Интеллектуальный поиск еще одного отечественного филолога второй половины XX в. подготовил рождение новой научной парадигмы. Речь идет о Г. Д. Гачеве. Думается, не случайно судьбы и Д. С. Лихачева, и Г. Д. Гачева связаны с крупнейшими академическими структурами своего времени – ИРЛИ и ИМЛИ, определявшими во многом линии стратегического развития различных сегментов филологического знания, отвечавшими перед официальными надкорпоративными органами за ясность и последовательность этих линий. У ИРЛИ и ИМЛИ была прямая возможность формировать необходимую интеллектуальную среду (через конференции, семинары, сборники и т. п.) для решения конкретных крупных задач, сверять через международные контакты свой опыт с опытом зарубежных коллег. Но сущностное преимущество их в том, что они обязаны были соответствовать установке на масштабность и новаторство предлагаемых решений, определять вызовы времени и убедительно публично реагировать на них, создавать уникальные по амбициозности замысла проекты. И это, в свою очередь, формировало особый стиль креативного мышления ученого. У одних он был связан с поиском «социального заказа», как бы угадыванием его, у других – с обеспечением независимости мысли, с желанием максимально продвинуться в пространство открывающейся в процессе реализации какого-либо проекта проблемы. Очевидно, что Д. С. Лихачев и Г. Д. Гачев принадлежали, как и многие другие специалисты, к ученым второго типа. Не случайно именно Г. Д. Гачев первым углубится в «модную» для 1960-х гг. идею ускоренного развития национальных литератур страны, идею, рожденную «оттепельными» условиями [Гачев 1964]. Метафора ускорения будет востребована властью и в начальный период перестройки, однако она очень быстро окажется опасной для самой власти и будет ею же редуцироваться.

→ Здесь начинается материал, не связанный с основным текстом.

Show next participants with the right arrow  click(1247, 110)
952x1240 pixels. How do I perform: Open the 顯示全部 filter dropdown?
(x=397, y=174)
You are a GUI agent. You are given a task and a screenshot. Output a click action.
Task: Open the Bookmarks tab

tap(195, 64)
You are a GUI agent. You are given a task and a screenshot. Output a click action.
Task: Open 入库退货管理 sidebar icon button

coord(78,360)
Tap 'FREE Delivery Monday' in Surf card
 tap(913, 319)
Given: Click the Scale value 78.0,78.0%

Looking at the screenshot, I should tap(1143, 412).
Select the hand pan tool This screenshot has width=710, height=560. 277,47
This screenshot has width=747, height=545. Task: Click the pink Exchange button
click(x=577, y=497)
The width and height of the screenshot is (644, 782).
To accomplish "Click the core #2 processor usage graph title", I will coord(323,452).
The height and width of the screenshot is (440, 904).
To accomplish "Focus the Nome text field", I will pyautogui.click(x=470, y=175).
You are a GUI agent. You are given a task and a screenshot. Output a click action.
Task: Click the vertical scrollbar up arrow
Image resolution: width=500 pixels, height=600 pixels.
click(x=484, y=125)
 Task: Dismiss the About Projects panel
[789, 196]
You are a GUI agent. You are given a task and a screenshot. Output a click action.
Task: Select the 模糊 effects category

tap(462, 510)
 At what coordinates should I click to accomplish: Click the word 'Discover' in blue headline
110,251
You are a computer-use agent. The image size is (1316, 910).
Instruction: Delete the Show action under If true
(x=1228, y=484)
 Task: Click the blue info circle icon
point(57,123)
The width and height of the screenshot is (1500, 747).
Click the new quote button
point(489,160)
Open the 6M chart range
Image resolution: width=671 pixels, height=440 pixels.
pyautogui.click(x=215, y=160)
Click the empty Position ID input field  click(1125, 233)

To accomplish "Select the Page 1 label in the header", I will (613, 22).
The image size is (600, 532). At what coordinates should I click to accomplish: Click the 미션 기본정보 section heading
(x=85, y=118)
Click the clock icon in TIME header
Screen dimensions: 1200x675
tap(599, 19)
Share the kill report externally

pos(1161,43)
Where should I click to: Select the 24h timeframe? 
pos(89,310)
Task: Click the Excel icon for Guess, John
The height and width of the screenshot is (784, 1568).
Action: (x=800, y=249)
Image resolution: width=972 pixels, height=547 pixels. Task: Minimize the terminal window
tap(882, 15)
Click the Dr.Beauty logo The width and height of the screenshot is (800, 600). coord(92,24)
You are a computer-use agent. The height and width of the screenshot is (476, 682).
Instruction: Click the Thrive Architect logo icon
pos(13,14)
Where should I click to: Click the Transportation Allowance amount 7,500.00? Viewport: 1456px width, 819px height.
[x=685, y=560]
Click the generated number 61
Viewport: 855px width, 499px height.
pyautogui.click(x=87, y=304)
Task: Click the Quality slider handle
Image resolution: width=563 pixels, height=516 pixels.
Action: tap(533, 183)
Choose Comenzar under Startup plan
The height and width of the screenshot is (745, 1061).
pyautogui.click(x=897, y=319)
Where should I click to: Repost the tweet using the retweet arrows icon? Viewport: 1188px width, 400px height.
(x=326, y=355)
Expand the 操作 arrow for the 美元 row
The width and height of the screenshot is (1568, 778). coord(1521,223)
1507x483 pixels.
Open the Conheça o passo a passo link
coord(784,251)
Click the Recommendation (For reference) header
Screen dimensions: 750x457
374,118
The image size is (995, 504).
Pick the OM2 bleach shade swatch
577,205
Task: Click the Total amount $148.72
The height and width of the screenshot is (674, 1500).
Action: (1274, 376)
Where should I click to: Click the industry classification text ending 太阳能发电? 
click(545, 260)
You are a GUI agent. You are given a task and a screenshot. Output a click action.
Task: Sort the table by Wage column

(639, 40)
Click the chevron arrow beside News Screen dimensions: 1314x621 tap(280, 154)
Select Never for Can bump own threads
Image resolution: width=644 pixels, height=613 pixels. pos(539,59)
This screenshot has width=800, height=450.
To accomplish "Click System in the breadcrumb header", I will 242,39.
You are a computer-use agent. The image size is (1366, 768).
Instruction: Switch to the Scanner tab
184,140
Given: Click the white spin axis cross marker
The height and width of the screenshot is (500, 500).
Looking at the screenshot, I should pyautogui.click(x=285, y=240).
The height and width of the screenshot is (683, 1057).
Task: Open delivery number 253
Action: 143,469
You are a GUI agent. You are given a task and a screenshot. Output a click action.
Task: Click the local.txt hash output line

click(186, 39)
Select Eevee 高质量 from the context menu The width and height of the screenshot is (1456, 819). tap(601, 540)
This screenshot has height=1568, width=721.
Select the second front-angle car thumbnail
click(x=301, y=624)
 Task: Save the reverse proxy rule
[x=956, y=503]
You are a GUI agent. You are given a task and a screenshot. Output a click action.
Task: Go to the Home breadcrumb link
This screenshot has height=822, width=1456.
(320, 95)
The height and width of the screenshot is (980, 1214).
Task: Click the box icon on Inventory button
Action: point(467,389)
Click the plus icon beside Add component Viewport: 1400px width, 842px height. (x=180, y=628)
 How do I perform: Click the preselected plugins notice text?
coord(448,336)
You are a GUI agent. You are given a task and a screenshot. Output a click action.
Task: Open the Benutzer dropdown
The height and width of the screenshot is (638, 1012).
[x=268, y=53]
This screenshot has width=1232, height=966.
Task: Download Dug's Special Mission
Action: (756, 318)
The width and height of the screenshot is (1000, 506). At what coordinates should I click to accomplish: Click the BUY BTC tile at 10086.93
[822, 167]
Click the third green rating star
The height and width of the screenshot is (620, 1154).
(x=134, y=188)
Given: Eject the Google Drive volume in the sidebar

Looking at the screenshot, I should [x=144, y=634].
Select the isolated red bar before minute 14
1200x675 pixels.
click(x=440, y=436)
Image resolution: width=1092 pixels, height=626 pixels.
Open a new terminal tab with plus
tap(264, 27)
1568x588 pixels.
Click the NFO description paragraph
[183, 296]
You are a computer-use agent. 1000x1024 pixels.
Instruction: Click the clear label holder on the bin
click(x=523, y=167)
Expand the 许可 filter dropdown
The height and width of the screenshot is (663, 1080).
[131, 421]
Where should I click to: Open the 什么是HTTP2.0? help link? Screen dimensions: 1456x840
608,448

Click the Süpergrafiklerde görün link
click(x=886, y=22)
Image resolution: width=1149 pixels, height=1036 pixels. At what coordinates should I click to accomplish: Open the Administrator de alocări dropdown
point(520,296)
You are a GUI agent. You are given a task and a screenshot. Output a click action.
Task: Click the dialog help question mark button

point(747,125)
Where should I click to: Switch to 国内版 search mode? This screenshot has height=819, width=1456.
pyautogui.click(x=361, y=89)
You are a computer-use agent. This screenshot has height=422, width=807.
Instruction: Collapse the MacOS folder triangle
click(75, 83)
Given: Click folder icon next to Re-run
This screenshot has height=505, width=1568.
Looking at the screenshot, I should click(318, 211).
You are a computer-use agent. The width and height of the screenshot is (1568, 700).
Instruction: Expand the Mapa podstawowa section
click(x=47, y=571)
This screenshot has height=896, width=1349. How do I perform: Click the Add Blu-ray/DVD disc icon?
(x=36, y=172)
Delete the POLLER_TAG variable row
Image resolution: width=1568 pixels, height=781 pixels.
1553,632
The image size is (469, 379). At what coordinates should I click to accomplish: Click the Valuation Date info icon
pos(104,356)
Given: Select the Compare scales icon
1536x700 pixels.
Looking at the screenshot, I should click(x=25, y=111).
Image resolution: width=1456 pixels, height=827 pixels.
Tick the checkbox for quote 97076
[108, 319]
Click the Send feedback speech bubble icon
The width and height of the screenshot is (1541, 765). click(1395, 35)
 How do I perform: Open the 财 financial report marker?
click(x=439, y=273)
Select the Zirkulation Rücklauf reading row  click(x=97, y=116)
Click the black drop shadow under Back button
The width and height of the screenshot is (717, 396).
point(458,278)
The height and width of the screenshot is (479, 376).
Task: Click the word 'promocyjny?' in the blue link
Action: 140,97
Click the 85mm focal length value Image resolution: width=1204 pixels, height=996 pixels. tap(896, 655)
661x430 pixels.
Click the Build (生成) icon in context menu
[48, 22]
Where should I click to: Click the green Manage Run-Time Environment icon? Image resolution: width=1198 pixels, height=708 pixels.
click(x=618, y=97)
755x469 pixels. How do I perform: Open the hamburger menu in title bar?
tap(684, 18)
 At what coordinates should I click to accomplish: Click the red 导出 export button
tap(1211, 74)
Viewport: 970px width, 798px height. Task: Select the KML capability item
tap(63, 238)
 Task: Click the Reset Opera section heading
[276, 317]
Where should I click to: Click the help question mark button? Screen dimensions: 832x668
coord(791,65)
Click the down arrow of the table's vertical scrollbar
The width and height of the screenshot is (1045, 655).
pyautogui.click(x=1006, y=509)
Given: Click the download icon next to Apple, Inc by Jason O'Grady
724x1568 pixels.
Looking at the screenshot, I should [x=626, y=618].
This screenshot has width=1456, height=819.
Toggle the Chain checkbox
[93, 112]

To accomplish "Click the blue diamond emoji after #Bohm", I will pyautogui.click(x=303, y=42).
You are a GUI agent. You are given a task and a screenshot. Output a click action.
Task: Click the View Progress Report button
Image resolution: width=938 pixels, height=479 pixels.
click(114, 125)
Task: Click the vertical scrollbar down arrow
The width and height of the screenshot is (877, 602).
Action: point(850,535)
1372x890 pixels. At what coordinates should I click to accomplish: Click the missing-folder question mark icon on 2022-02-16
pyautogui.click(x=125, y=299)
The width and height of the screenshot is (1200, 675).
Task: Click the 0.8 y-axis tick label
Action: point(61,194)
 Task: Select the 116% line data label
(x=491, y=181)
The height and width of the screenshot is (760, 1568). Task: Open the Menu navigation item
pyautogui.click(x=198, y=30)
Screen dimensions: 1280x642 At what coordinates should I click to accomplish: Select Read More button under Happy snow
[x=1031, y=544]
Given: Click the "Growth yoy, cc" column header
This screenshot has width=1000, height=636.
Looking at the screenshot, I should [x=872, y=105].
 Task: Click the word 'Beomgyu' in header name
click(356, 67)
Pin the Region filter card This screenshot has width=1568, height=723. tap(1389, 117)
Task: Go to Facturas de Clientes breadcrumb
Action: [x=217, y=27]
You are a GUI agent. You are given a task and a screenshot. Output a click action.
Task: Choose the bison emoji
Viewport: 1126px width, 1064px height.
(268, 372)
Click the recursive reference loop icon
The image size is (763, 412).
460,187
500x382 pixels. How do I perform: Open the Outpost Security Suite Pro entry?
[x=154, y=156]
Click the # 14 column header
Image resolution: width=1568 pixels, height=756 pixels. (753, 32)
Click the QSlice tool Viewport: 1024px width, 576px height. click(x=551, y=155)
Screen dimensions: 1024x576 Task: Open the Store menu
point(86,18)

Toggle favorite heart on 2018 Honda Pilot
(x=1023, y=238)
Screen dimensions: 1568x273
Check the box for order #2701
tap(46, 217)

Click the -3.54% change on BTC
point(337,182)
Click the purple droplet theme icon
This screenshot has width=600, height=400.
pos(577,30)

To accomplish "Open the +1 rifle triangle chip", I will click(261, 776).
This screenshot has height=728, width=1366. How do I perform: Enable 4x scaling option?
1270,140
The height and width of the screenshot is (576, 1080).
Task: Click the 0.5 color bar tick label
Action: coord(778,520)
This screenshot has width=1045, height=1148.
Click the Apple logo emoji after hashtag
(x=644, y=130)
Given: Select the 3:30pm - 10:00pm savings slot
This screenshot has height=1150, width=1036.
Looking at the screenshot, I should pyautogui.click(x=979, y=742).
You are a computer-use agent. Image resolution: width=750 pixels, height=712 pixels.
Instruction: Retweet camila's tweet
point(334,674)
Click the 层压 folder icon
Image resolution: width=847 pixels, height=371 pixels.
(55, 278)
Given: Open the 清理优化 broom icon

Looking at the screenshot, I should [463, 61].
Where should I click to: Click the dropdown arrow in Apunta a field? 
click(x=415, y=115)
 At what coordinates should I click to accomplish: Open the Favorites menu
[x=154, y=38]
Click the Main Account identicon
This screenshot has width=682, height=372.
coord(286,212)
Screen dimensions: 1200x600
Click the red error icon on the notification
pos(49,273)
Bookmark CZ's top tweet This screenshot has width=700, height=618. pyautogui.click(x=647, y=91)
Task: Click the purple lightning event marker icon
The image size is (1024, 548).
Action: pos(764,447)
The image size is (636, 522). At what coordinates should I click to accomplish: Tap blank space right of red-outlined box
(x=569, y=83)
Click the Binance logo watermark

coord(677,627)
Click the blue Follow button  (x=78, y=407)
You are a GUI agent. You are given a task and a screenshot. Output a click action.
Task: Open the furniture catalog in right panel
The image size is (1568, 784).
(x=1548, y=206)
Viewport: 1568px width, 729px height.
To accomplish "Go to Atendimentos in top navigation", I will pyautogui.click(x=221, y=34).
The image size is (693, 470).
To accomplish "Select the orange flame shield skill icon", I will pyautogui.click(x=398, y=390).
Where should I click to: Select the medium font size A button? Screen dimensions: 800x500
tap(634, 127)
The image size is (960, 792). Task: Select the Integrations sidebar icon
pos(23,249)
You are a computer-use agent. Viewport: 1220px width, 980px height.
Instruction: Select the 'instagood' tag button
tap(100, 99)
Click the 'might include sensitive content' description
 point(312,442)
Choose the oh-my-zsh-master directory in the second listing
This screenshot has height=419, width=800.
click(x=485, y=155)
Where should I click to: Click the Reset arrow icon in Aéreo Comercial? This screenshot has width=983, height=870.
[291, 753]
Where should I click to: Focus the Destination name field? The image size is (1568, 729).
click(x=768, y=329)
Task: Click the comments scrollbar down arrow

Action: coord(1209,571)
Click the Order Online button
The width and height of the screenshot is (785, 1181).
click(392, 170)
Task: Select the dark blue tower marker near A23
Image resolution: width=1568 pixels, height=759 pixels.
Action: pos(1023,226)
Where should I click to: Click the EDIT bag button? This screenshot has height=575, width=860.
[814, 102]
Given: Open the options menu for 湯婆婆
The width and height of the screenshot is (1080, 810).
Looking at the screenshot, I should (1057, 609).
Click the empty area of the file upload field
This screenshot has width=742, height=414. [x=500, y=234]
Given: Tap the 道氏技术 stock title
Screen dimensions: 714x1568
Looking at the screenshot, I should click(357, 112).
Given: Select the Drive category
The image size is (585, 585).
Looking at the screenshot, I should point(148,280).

Идея ускоренного развития национальных литератур страны имела двойственный характер. Прежде всего, она отвечала принятой научной парадигме середины XX в. в России. В снятом виде идея содержала целый набор идеологически приемлемых и аксиоматически наличествующих значений. Ускоренность развития подразумевала закономерность, объективность, масштабность, направленность процесса, а значит и его сущностность, правильность, прогрессивность. Одновременно она обозначила принципиальную возможность воздействия на темпы этого процесса, следовательно, и управляемость этим процессом при наличии определенной исторической силы (в качестве ее мыслилась компартия как руководящая и направляющая сила советского государства, советского общества, а также стран, связанных «братскими узами» с СССР). Методологическое признание управляемости данным процессом, а соответственно и признание потенциальной роли тех, кто собирался встать во главе этого управленческого механизма, было достаточным для поддержки метафоры ускорения, для внедрения ее в общественное сознание, потому что «детали» обычно корректировались по ходу реализации идеи [Ломидзе 1970: 154; Пархоменко 1978: 204–209]. Так собственно и происходило. Отличие Г. Д. Гачева от большинства приверженцев и пропагандистов идеи ускоренного развития заключалось в том, что он стал выявлять проблемные аспекты, трудности и пределы реального развития данного процесса, стал последовательно расширять культурно-исторический материал и контекст анализа, исследовать творчество конкретных деятелей национальных литератур (Ч. Т. Айтматов) [Гачев 1982]. Он последовательно и безоглядно, что было не принято делать в «послеоттепельные» годы, направлял свою мысль на реконструкцию самых различных национальных моделей. Гачев стремился установить их системные схождения и различия, он создавал масштабные типологические схемы и критериальные сетки, изучал сущностные категории мышления (образ, тип образного сознания), соотносил между собой различные сферы культуры в рамках одного национального образа мира. Иными словами, ученый продолжал работать в тех параметрах и по той программе, которые задавались самим статусом академических структур.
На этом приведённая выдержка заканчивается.